My mom is famous in our family for making the sweet potatoes for our Thanksgiving feast. Her version is reminiscent of traditional sweet potato casserole, but she uses high quality ingredients that have a lot less calories. Basically she whips the sweet potatoes with holiday spices, maple syrup, a little butter and tops them with toasted pecans. I am a huge fan of this dish!
The type of sweet potato used can impact the flavor. My mom swears by a variety called Red Garnet. My experience with this type of sweet potato is a super sweet flavor with a deep red colored flesh that is extra moist and creamy.
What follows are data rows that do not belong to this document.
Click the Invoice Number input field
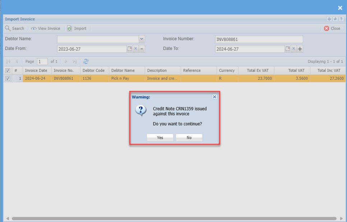click(259, 39)
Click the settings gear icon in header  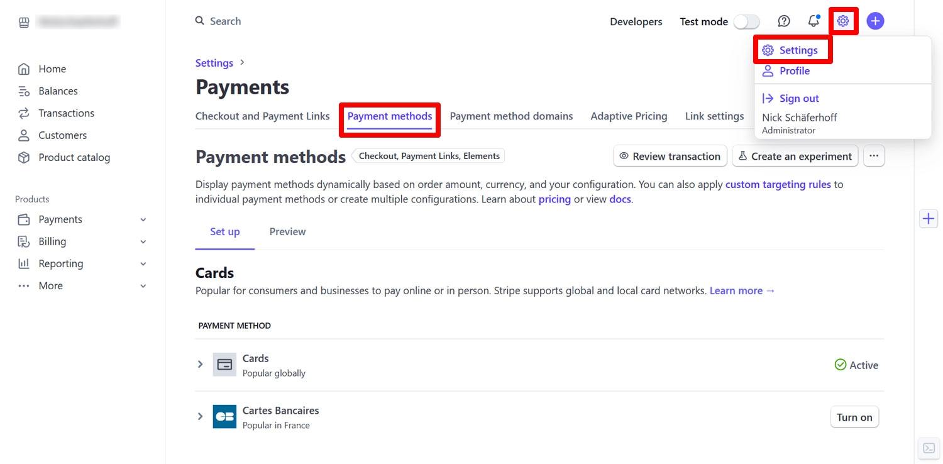[x=843, y=21]
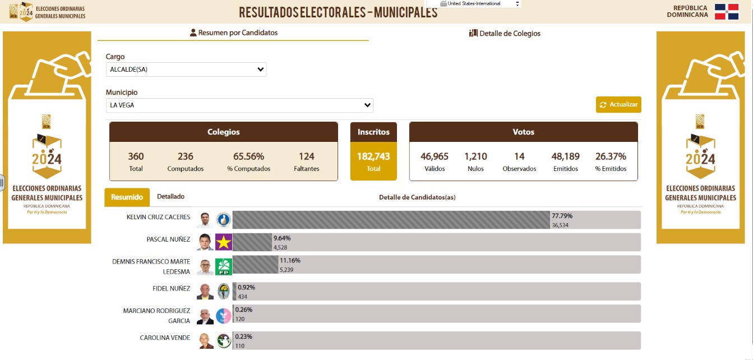Open the Municipio dropdown showing LA VEGA
This screenshot has width=753, height=360.
[239, 105]
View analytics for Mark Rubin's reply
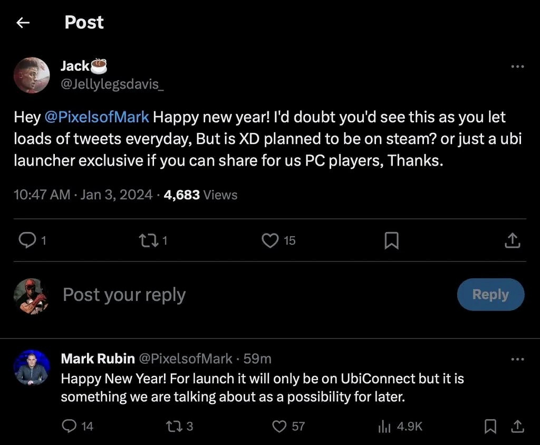Viewport: 540px width, 445px height. 384,426
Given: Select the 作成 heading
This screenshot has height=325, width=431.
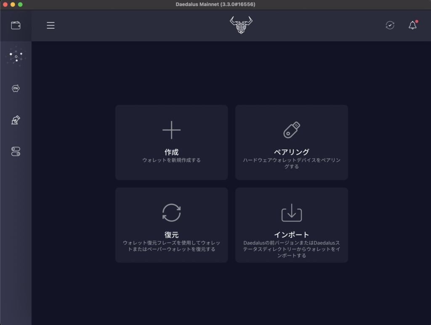Looking at the screenshot, I should (x=171, y=152).
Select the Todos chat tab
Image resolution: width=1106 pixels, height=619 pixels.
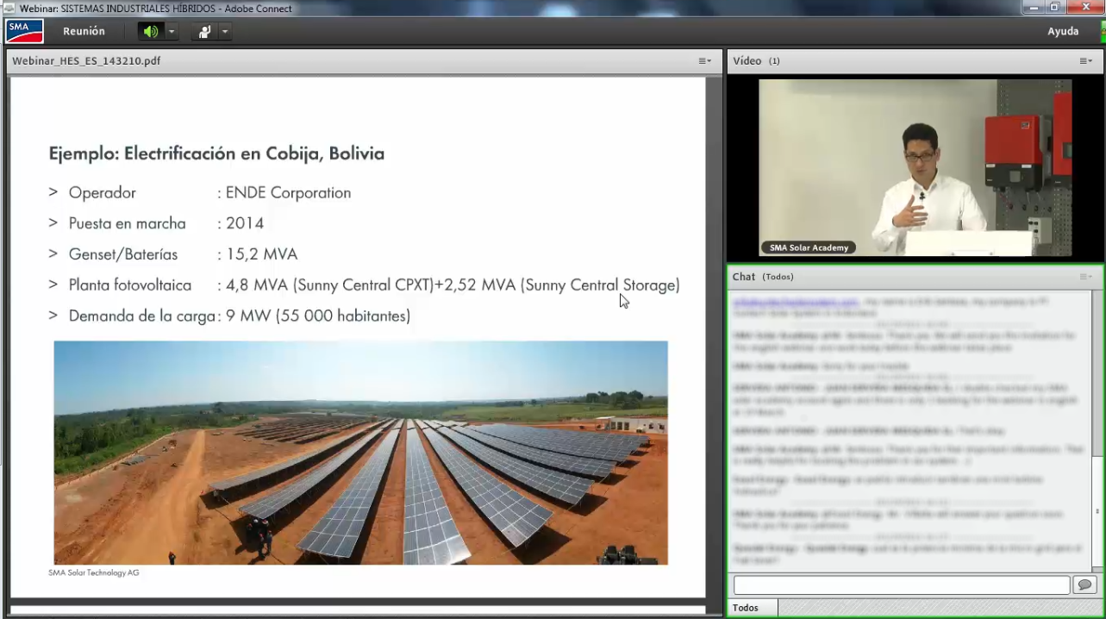pos(746,608)
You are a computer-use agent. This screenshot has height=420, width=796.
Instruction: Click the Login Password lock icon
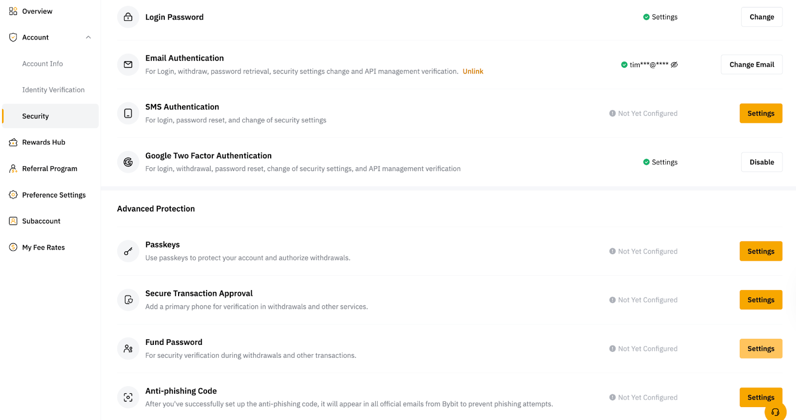pos(128,17)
If you can’t find Red Garnet, I also love using Jewel, Covington, or Beauregard.
Serves: about 4 large portions
- 3 pounds sweet potatoes
- 1/4 cup milk
- 1 tablespoon melted butter
- 1-2 tablespoons pure maple syrup (depends on how sweet your sweet potatoes taste)
- 3/4 teaspoon sea salt
- 1/4 teaspoon pure vanilla extract
- 1/2 teaspoon ground cinnamon
- 1/4 teaspoon freshly grated nutmeg
- 1/2 cup chopped toasted pecans
- Preheat oven to 400°F.
- Pierce each potato several times with a fork. Place on foil lined sheet pan. Bake for 1 hour or until oozy and soft.
- Slice lengthwise down the center and allow to cool slightly.
- Peel each potato and place in a large bowl. Add milk, butter, maple syrup, salt, vanilla, cinnamon and nutmeg.
- Using a hand blender, whip the potatoes until the ingredients are fully incorporated.
- Place in a serving dish and top with toasted pecans.